All of the records below must be reproduced exactly, minus any pictures.

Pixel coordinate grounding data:
+ + + + +
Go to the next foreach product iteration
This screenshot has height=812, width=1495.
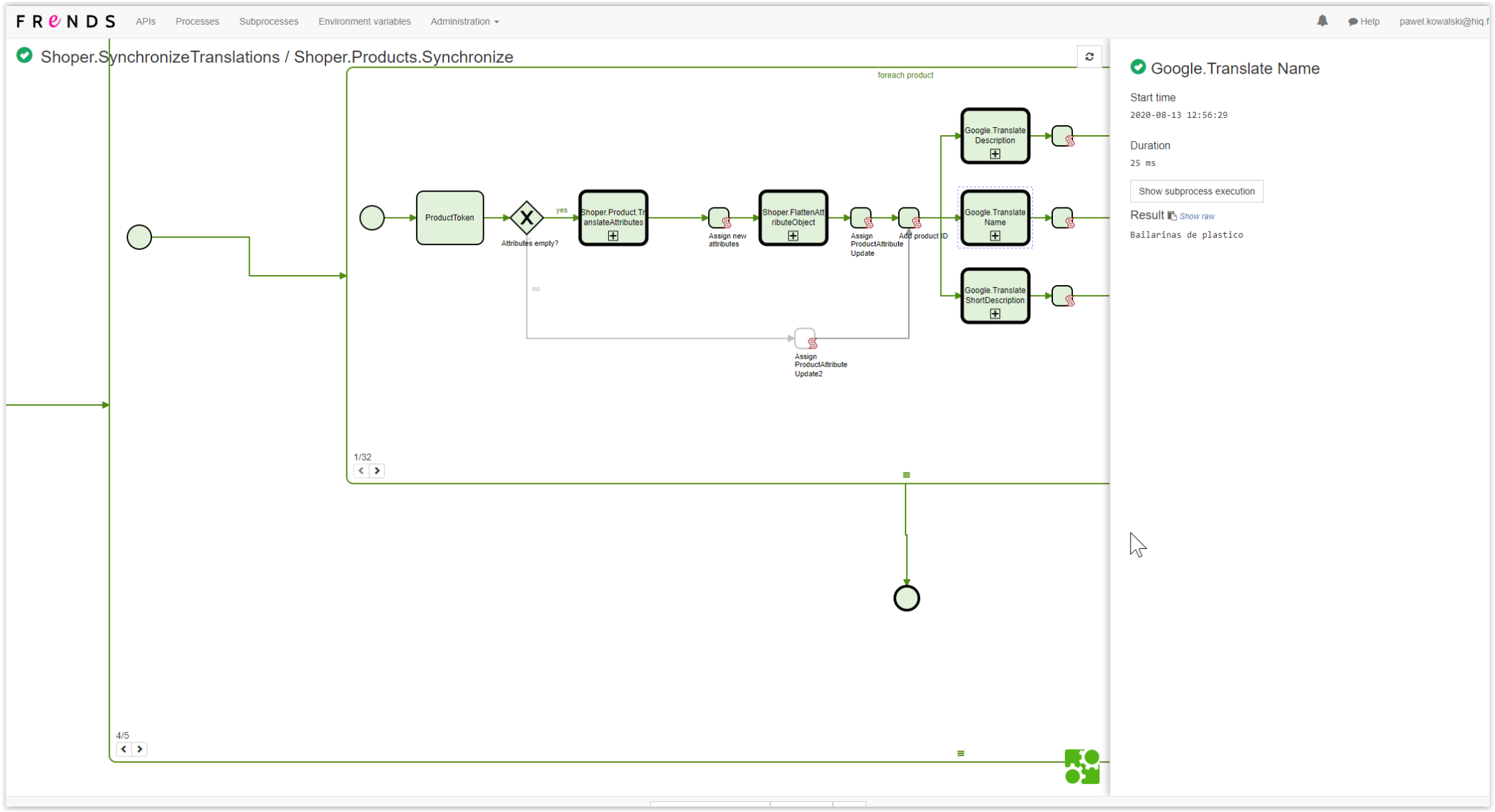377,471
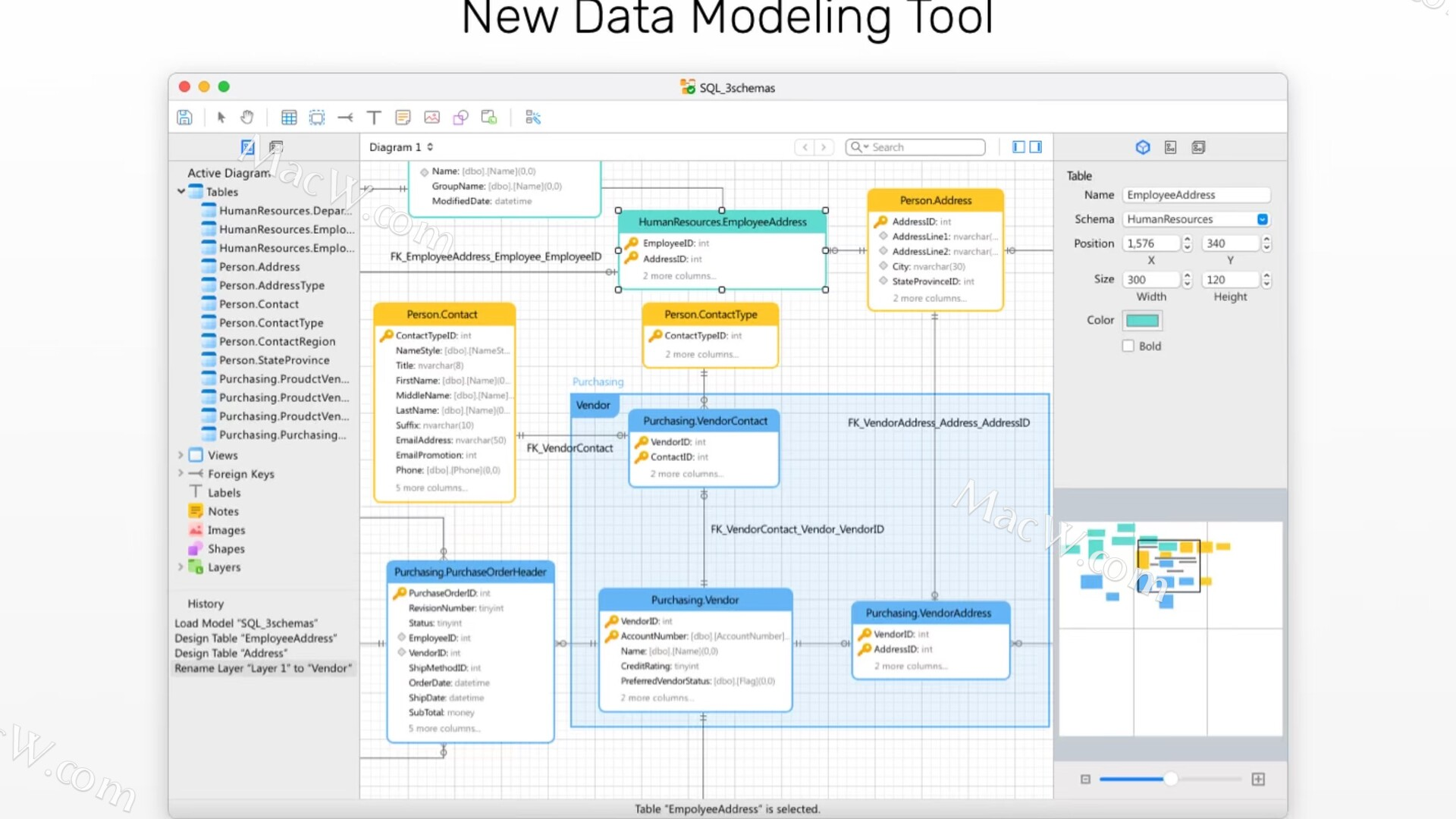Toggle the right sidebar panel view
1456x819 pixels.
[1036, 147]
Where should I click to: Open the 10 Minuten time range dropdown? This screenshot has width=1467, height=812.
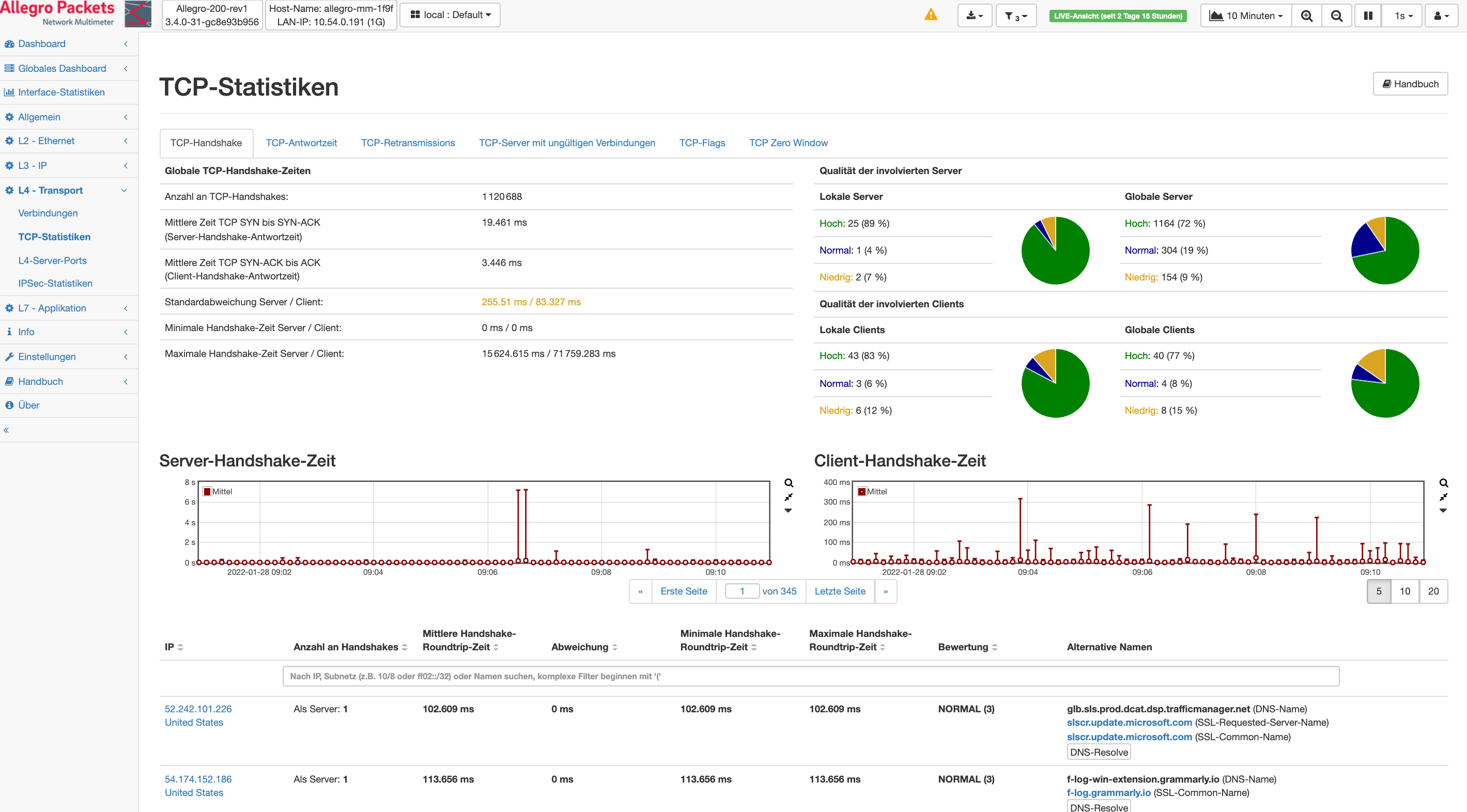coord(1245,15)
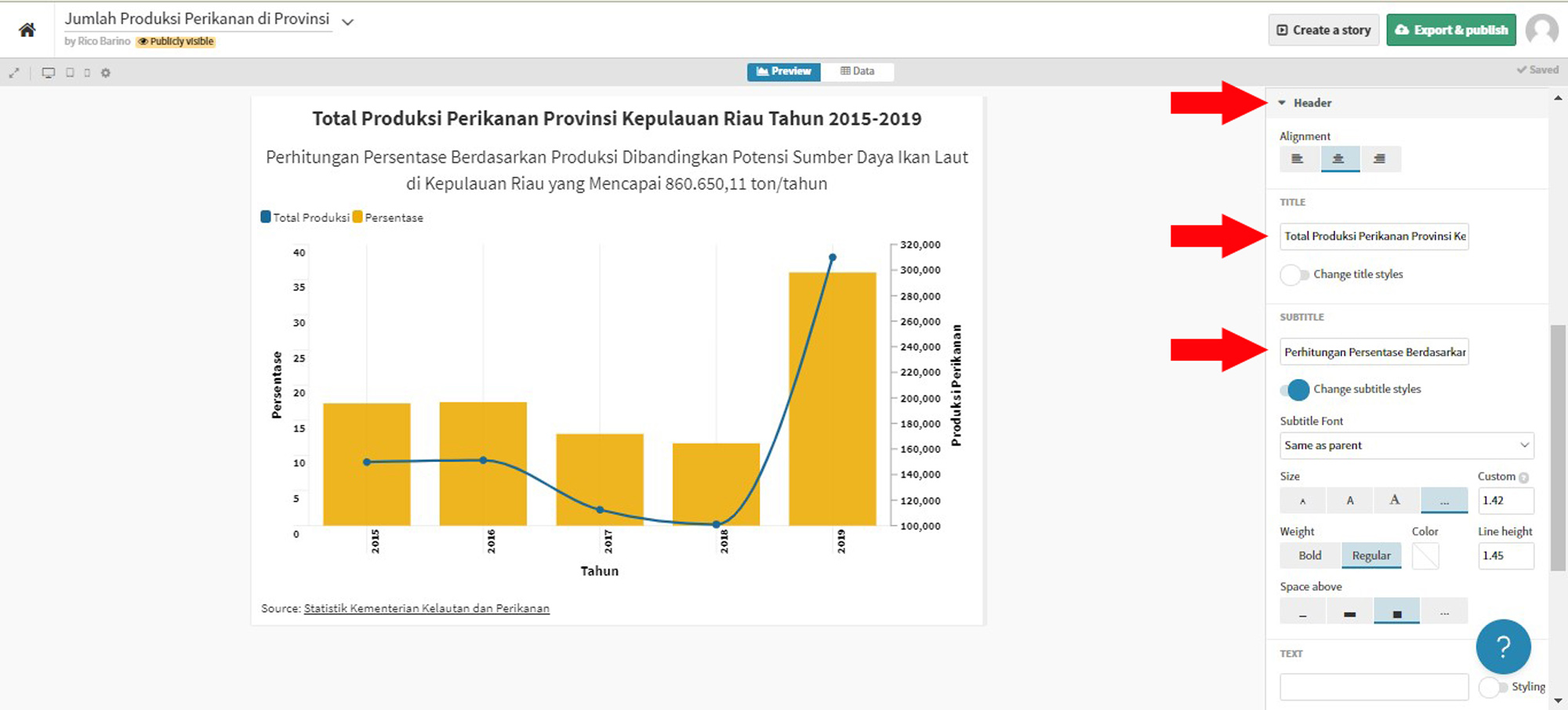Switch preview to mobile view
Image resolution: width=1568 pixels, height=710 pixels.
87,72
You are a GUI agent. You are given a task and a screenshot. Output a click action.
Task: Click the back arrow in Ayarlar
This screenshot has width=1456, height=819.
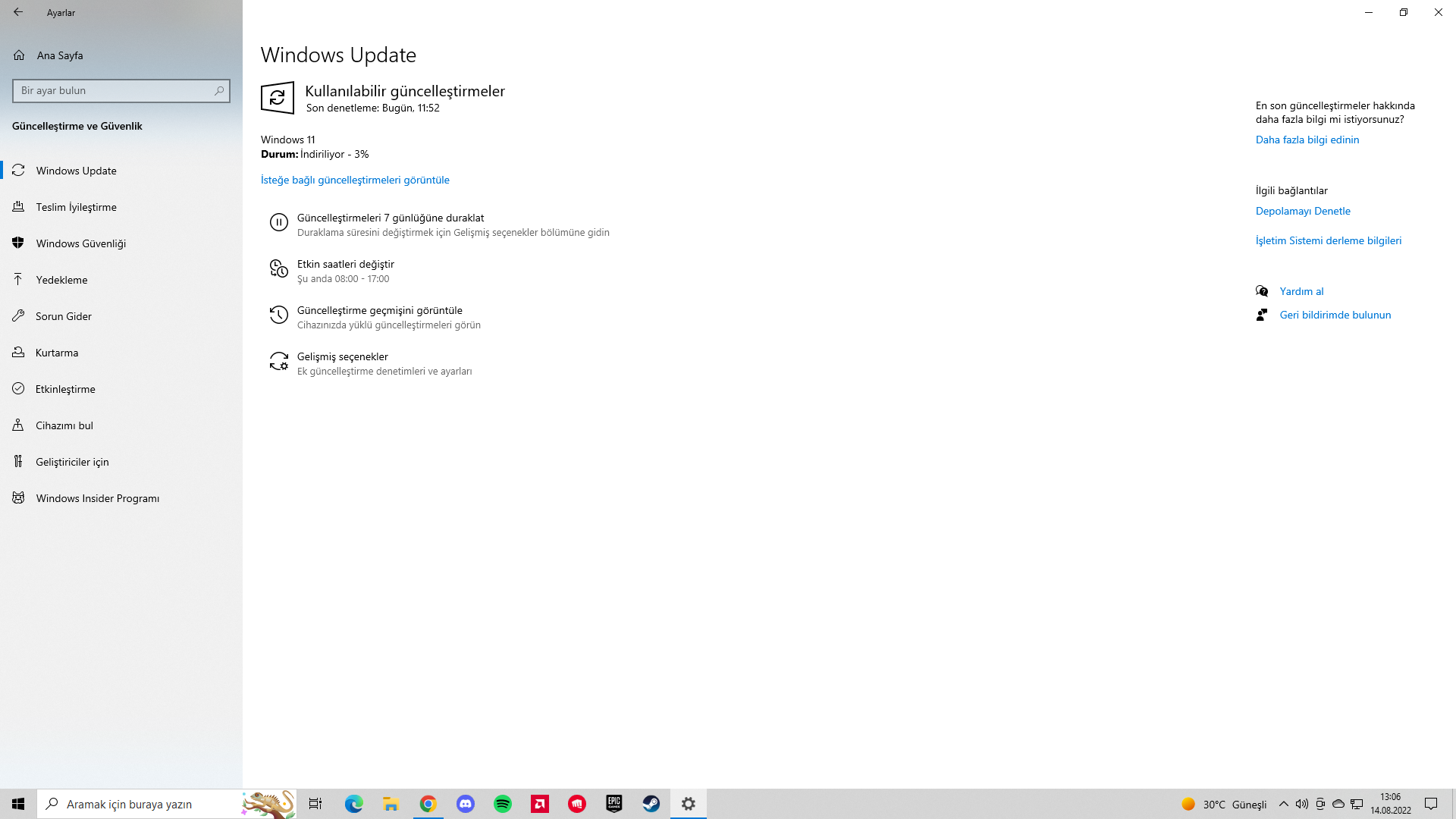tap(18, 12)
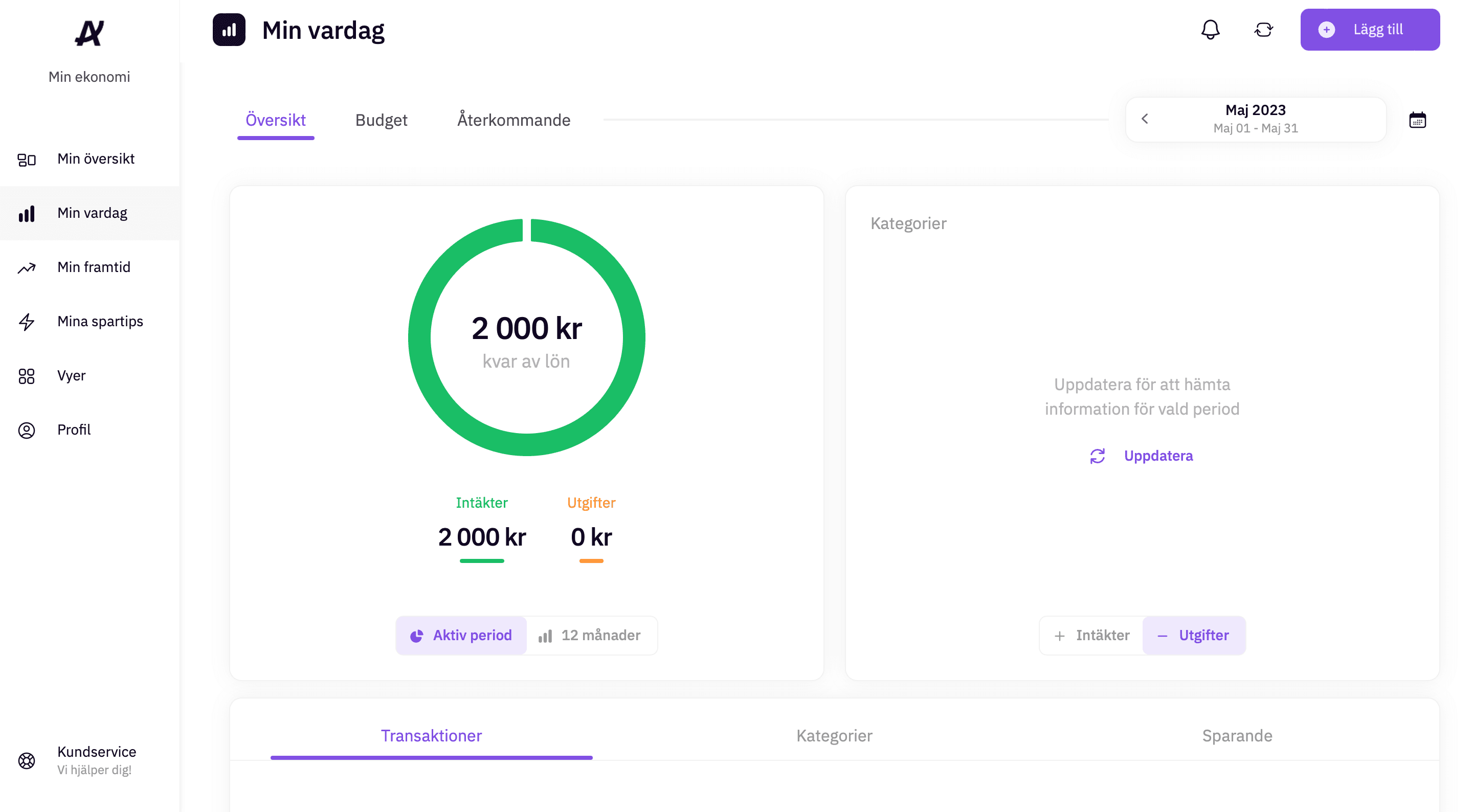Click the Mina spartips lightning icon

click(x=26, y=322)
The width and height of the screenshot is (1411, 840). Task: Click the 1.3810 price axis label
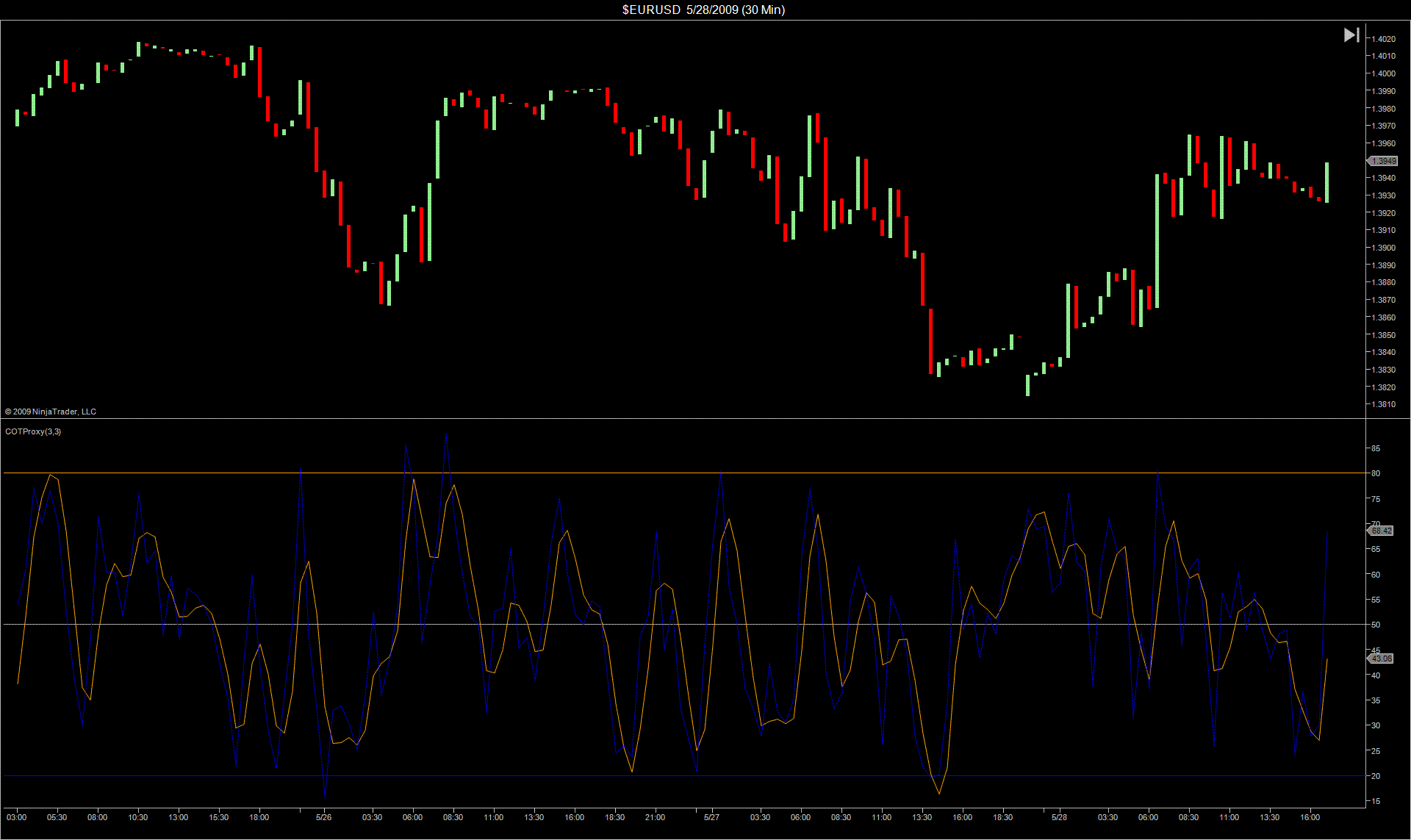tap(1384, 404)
+ + + + +
REPLY |
Go to the next foreach product iteration
This screenshot has height=812, width=1495.
377,471
Toggle the right sidebar panel view
1456x819 pixels.
[1036, 147]
Where should I click to: Open the 10 Minuten time range dropdown? This screenshot has width=1467, height=812.
coord(1245,15)
Switch preview to mobile view
Image resolution: width=1568 pixels, height=710 pixels.
87,72
You are a GUI agent. You are given a task and a screenshot. Output a click action.
Task: Click the back arrow in Ayarlar
This screenshot has width=1456, height=819.
tap(18, 12)
Click the Mina spartips lightning icon

click(x=26, y=322)
The width and height of the screenshot is (1411, 840). Task: Click the 1.3810 price axis label
tap(1384, 404)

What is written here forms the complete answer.